MedStar Montgomery Medical Center, formerly known as Montgomery General Hospital and Montgomery County General Hospital before then, is a large hospital in Olney, Maryland. The hospital is part of MedStar Health.

== History ==
A local physician, Jacob Wheeler Bird, rented a house between Ashton and Brighton, and he opened five-bed infirmary there, named Wrenwood Hospital, on January 1, 1916. Within three years of its opening, it was clear that the small facility was not large enough for the surrounding area. In 1919, Bird and eight women, who met to roll bandages and sew for community organizations, raised funds to establish a new hospital in the area.
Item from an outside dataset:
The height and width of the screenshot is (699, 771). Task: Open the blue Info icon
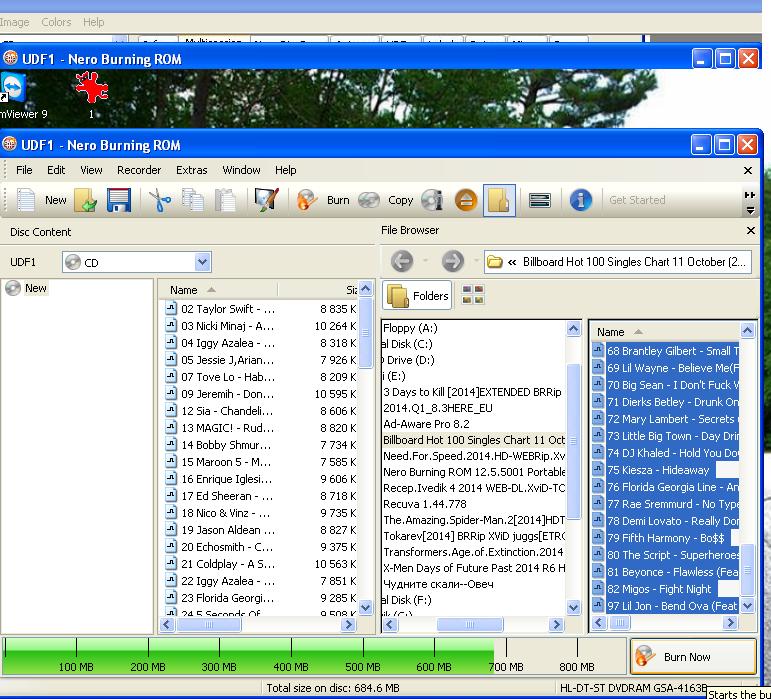(580, 200)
The land for the hospital was bought from the heirs of a local physician, William E. Magruder, who had died. The building's cornerstone was laid on May 31, 1919. Thomas C. Groomes of Rockville was the architect, and Frank H. Karn of Rockville was the builder. The land, equipment, and building ended up costing a total of $50,000. The facility was originally named Montgomery County General Hospital.

Construction was delayed because of World War I, but Bird decided to open the hospital in 1920, before its construction was complete, because of the Spanish flu epidemic. It admitted its first five patients during a blizzard. Named Montgomery County General Hospital, it originally had 28 beds and, during its first year open, it admitted a total of 596 patients.

In 1977, the original building was demolished and was replaced by a more modern facility, which was renamed Montgomery General Hospital.

In February 2008, the hospital merged with MedStar Health and renamed MedStar Montgomery Medical Center. A $30-million expansion began that included adding a 23000 sqft emergency department.